# Task brief
Rewrite everything from the start of the data down to the line containing "Task: Click on", changing "GUI agent" to "screen assistant" and keeping every other word the same.

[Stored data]
↓↓↓
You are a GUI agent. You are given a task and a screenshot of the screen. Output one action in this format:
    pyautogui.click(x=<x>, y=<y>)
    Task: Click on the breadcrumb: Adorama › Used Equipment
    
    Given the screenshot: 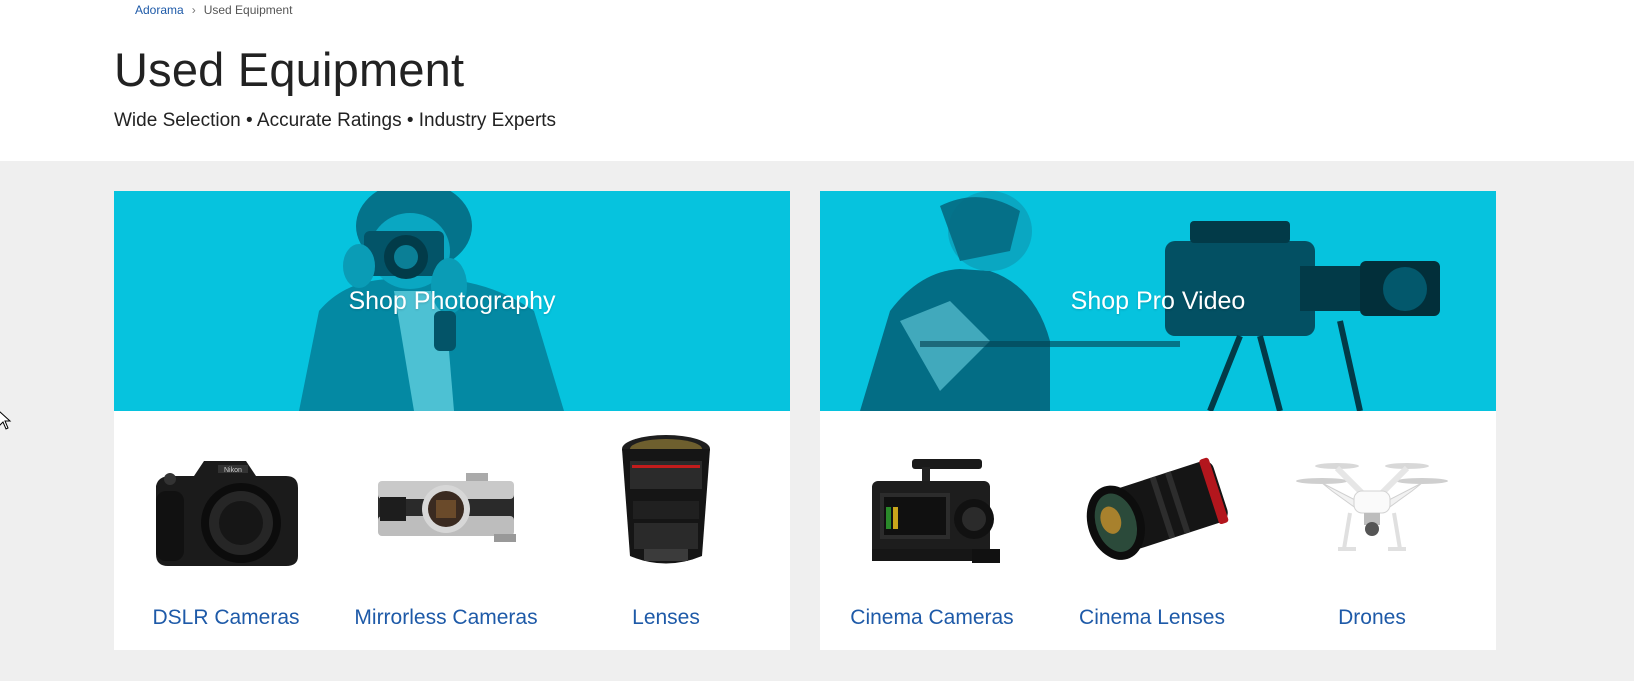 What is the action you would take?
    pyautogui.click(x=214, y=10)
↑↑↑
# Completed exercise
You are a screen assistant. You are given a task and a screenshot of the screen. Output one action in this format:
    pyautogui.click(x=<x>, y=<y>)
    Task: Click on the breadcrumb: Adorama › Used Equipment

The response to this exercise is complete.